No the real problems with the production – and the parts that don’t work – are Dogberry and Verges. Now I can see what Branagh is trying to do here: the malapropisms of Dogberry’s dialogue are rarely, let’s be honest, that funny, and would work even less well on film. But the decision to make Dogberry and Verges a cross between Monty Python and the Three Stooges doesn’t really work. Michael Keaton is giving it his all here to try and get some humour out of this – but his straining for every laugh, combined with gurning over delivery, bizarre accent and physical over-complications, just deaden every single Dogberry scene. These scenes largely flop.

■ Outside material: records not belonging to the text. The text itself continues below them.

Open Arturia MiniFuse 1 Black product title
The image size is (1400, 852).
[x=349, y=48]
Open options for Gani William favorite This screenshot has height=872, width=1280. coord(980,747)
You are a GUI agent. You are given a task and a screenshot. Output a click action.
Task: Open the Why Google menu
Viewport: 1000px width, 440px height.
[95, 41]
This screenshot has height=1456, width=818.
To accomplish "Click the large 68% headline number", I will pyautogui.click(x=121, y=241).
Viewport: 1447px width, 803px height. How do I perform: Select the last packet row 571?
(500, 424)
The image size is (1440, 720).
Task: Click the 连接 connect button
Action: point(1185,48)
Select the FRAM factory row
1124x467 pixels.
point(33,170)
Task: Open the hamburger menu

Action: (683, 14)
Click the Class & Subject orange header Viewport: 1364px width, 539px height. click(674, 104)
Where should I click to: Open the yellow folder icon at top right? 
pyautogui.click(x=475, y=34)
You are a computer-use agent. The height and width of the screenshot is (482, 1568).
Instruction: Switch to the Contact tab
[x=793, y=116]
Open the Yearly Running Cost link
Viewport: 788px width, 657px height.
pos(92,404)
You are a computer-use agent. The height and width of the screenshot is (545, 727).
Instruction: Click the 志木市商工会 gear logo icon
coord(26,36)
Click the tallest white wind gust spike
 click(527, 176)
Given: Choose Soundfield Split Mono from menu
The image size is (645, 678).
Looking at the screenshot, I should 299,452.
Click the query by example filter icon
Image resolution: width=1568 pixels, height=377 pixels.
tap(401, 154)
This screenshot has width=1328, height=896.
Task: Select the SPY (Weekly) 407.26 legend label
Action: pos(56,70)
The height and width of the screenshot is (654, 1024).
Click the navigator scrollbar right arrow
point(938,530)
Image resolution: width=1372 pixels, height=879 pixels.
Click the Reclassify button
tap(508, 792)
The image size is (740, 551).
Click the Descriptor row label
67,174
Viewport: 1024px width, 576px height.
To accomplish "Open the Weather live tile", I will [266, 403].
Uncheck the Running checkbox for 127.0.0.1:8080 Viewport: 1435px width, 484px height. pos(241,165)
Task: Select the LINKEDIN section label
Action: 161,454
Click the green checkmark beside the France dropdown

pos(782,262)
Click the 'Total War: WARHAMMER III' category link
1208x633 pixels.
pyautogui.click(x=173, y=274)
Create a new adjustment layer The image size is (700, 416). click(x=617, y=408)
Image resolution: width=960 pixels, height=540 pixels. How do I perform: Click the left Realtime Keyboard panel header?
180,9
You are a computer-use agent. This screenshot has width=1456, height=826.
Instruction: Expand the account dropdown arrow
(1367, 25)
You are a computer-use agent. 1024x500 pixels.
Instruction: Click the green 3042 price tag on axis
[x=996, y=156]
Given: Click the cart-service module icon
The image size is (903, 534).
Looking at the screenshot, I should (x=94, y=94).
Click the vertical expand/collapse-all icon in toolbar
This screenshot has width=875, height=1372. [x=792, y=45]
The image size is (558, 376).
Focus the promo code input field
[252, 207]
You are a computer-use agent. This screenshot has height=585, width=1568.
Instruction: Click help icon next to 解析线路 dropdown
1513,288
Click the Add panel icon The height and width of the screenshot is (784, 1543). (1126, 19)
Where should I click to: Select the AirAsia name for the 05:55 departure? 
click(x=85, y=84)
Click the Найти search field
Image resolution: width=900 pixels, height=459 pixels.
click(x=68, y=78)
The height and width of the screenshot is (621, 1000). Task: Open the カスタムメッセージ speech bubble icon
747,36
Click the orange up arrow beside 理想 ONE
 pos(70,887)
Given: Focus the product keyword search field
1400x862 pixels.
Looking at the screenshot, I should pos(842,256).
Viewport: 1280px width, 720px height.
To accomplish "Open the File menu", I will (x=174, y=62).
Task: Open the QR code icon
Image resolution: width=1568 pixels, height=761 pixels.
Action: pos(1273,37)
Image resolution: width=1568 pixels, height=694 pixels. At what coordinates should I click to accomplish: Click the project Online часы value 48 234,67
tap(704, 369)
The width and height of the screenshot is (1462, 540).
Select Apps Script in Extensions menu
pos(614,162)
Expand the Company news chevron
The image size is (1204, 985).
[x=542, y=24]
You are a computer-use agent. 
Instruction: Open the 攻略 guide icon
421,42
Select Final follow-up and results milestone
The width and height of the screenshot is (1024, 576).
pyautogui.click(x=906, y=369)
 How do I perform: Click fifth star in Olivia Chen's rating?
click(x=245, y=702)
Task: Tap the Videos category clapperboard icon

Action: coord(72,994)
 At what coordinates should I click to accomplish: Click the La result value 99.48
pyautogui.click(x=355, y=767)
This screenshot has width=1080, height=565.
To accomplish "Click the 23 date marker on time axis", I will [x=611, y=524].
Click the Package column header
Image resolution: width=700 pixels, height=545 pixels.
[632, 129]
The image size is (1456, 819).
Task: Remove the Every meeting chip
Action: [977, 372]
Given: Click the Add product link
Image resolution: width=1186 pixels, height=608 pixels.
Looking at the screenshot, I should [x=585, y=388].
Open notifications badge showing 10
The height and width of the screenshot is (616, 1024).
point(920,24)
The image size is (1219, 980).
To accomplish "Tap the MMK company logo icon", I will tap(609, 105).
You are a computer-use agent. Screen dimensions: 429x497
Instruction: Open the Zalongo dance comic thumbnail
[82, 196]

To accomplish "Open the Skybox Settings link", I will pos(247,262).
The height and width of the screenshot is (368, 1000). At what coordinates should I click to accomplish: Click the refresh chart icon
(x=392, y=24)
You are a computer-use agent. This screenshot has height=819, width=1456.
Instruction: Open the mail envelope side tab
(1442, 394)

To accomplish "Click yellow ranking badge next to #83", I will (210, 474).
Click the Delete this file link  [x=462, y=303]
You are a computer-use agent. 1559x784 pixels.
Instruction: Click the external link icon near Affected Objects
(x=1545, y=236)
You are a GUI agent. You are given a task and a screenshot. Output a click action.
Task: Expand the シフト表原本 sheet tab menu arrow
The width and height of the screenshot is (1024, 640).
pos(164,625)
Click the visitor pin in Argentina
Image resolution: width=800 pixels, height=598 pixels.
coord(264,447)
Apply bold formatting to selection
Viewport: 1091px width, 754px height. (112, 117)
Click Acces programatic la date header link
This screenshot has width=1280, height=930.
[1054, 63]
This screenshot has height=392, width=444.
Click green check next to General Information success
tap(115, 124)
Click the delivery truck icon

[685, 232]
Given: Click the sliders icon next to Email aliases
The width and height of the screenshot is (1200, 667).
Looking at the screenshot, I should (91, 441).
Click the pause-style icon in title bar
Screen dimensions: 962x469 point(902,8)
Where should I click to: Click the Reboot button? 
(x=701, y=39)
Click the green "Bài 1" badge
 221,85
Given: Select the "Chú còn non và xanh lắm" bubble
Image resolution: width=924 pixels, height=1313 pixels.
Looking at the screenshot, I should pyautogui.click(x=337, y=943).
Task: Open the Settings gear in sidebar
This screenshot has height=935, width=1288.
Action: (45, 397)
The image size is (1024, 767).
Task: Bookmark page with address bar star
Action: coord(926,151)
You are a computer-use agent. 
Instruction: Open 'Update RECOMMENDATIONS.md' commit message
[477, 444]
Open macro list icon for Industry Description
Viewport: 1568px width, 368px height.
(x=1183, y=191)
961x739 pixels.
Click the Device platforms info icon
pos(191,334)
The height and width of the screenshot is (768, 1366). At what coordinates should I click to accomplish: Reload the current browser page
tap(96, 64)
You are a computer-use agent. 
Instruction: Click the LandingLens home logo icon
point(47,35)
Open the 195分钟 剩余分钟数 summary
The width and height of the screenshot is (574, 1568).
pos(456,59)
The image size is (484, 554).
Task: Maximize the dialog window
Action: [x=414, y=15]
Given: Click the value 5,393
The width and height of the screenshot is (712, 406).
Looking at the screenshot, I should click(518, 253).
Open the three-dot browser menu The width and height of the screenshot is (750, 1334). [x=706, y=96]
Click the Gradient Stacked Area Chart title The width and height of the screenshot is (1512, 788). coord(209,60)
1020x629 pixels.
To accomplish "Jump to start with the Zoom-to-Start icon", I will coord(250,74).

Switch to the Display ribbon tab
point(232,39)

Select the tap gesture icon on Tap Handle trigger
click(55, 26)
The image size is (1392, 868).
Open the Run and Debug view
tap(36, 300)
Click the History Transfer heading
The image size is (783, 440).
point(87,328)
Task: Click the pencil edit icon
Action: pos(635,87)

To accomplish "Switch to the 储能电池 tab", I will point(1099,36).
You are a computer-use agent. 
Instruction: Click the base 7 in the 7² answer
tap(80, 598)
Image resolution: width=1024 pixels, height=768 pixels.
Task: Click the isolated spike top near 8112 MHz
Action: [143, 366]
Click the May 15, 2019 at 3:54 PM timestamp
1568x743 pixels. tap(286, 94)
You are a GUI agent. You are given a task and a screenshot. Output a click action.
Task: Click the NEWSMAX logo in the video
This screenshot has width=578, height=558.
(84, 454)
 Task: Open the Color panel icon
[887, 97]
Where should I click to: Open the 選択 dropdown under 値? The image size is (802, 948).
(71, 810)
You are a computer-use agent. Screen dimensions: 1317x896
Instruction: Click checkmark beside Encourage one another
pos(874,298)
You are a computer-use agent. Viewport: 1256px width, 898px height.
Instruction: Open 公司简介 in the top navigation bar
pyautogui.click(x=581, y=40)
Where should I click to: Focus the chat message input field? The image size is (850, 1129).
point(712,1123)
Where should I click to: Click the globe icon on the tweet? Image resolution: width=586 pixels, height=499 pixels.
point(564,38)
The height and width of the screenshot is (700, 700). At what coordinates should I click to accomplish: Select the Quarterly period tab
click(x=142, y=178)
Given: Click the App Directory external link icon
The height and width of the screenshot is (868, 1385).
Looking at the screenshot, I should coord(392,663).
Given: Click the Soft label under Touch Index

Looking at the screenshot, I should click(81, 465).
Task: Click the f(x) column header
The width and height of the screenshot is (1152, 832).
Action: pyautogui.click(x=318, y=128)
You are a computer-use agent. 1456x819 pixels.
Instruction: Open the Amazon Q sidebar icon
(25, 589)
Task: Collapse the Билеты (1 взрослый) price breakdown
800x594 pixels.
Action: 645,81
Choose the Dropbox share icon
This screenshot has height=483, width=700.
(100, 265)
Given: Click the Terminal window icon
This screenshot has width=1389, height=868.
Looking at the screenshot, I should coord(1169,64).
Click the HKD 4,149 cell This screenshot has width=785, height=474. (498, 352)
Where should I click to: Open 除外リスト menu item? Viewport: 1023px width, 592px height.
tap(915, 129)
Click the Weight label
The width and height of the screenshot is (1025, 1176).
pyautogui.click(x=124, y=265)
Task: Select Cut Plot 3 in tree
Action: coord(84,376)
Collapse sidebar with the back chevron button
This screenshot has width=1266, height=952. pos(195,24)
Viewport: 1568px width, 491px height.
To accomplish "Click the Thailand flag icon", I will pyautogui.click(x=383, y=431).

But it doesn’t matter when every other scene in the film works so damn well. And, however much you might drift away during the Dogberry moments, the rest of the film will capture your heart and mind every time. Filmed with a luscious richness and stylish confidence, this is a ravishing and flamboyant film that will never fail to entertain. By the time the final reconciliation has happened, and the house erupts into a joyous celebration party – filmed, with astonishing chutzpah, as a single take, staggering in its complexity, that covers close-up, tracking shot and huge crane shot – while Patrick Doyle’s score gives a swelling version of Sigh No More, you’ll be in love yourself. And if not – well look to yourself.